Green Bay chapter uses P3 app to solicit online, anonymous tips
Crime Scene
Posted at 12:15 PM, Oct 18, 2021
and last updated 2021-10-18 22:50:38-04

GREEN BAY, Wis. (NBC 26) — 34 years ago, Green Bay Area Crime Stoppers was born from a federal grant. 12 years ago, the group went digital, and has been helping law enforcement close cases more than ever before.

Green Bay Area Crime Stoppers is a civilian volunteer non-profit organization that runs anonymous, non-recorded tip lines to provide information for law enforcement as well as cash rewards for tips that lead to indictment or arrests. These rewards are funded by a few annual fundraisers and private donations. To ensure anonymity, payments are dropped off at locations instead of handed over in person or requiring bank information.

The group's next fundraiser is Tuesday, October 19, from 4-8 p.m. at Zambaldi's Beer. GBACS is the featured non-profit under the brewery's Pints for a Purpose program, and they will receive $1 from every pint sold during the event.

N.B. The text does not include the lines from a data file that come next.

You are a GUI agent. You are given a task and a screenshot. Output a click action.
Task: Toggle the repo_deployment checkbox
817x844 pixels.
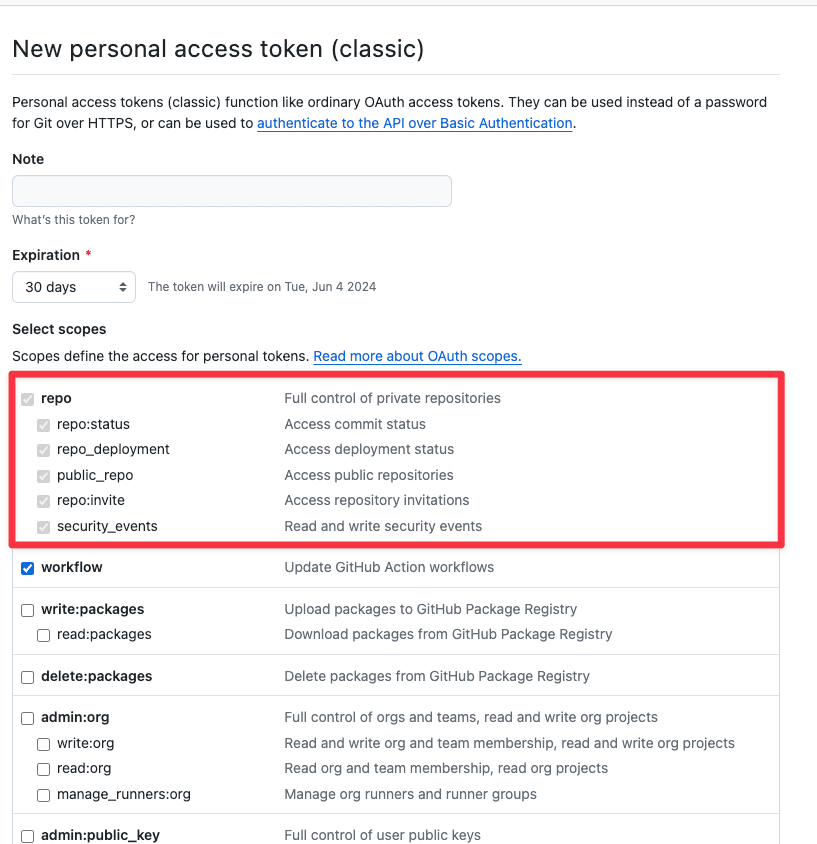coord(44,450)
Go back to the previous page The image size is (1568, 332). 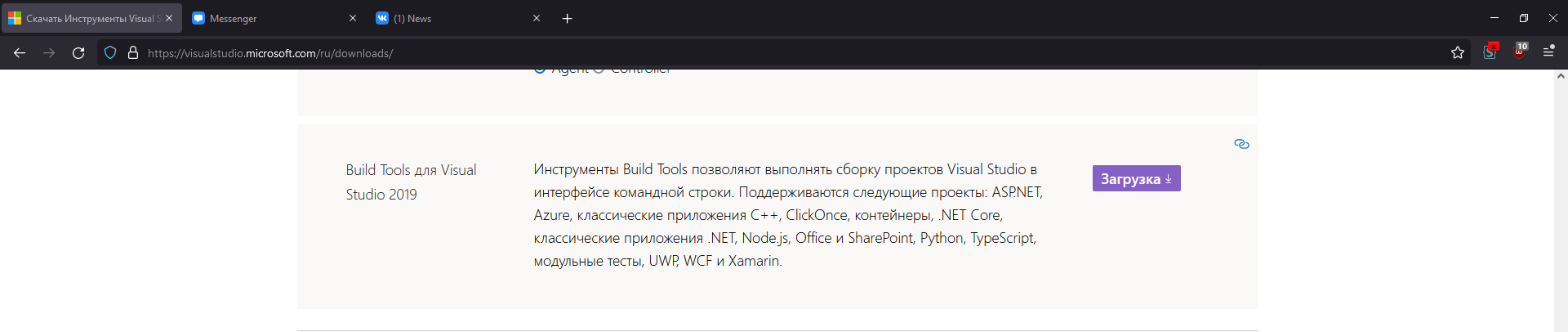point(20,53)
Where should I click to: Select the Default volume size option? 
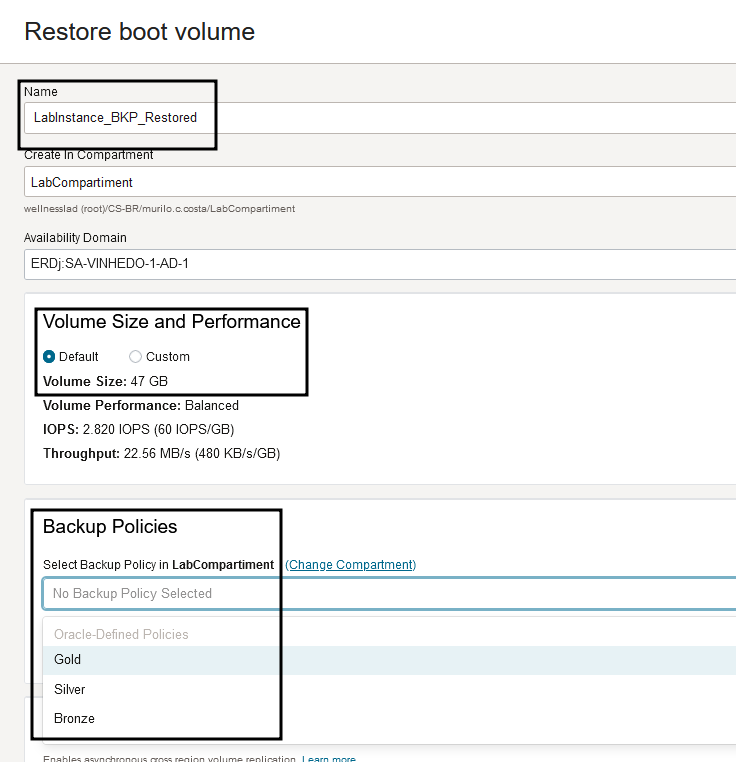coord(49,357)
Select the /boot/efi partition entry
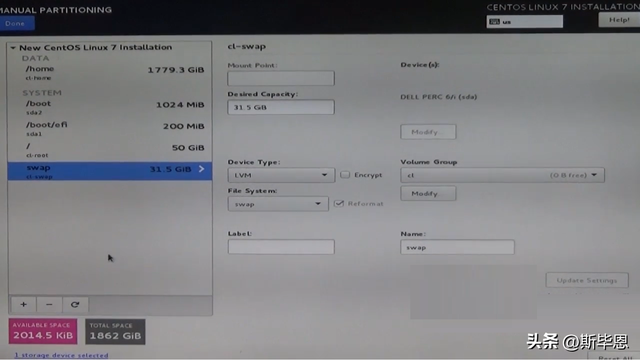This screenshot has height=361, width=640. coord(110,129)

In 2009, the group expanded from strictly phone calls to include an anonymous tip portal on their website as well as joining the P3 app, a free smartphone app for download. Since expanding to these methods, the group has received more than 8,000 tips that have led to 722 arrests, 1,207 charges, and 476 rewards given to those who shared tips that results in arrests or indictments that total more than $43,000. The group has a scale that indicates how much of a cash reward is given to tips based on significance determined by the law enforcement acting on them.

"It's a civilian program, not a police program," said Dave Byrnes, a retired member of the Green Bay Police Department who has been involved with Green Bay Area Crime Stoppers for 27 years.

"We are not the police department, but we need to have both the public and the police and the Crime Stoppers organization in order to make the community itself safer by getting anonymous information to the agencies that can use the information," chapter president and former Oconto Police Chief Dale Carper said. "The rewards and the anonymity that are provided to the individuals that give tips are two very strong factors in making people comfortable coming forward to the Crime Stoppers."

Carper mentioned that many tipsters that earn a monetary reward for their information often turn the money down, citing a lack of interest in financial gain. De Pere Police Captain Chad Opicka, one of two Law Enforcement Coordinators cited on the group's website, has also recognized that sentiment.

"Since I started in 2008, we've probably received more phone calls, or Crime Stoppers receives more phone calls on a monthly basis right now than we probably received per year back in 2008," Opicka said. "Most people, to my understanding, don't do it for the reward. They do it because they want to do the right thing. They want to be involved. They want to provide that information, but they just may not want their name associated to it. So the mechanism to get that information to law enforcement is Crime Stoppers."

Captain Opicka says the current law enforcement officers involved act as "advisors" to the volunteer group.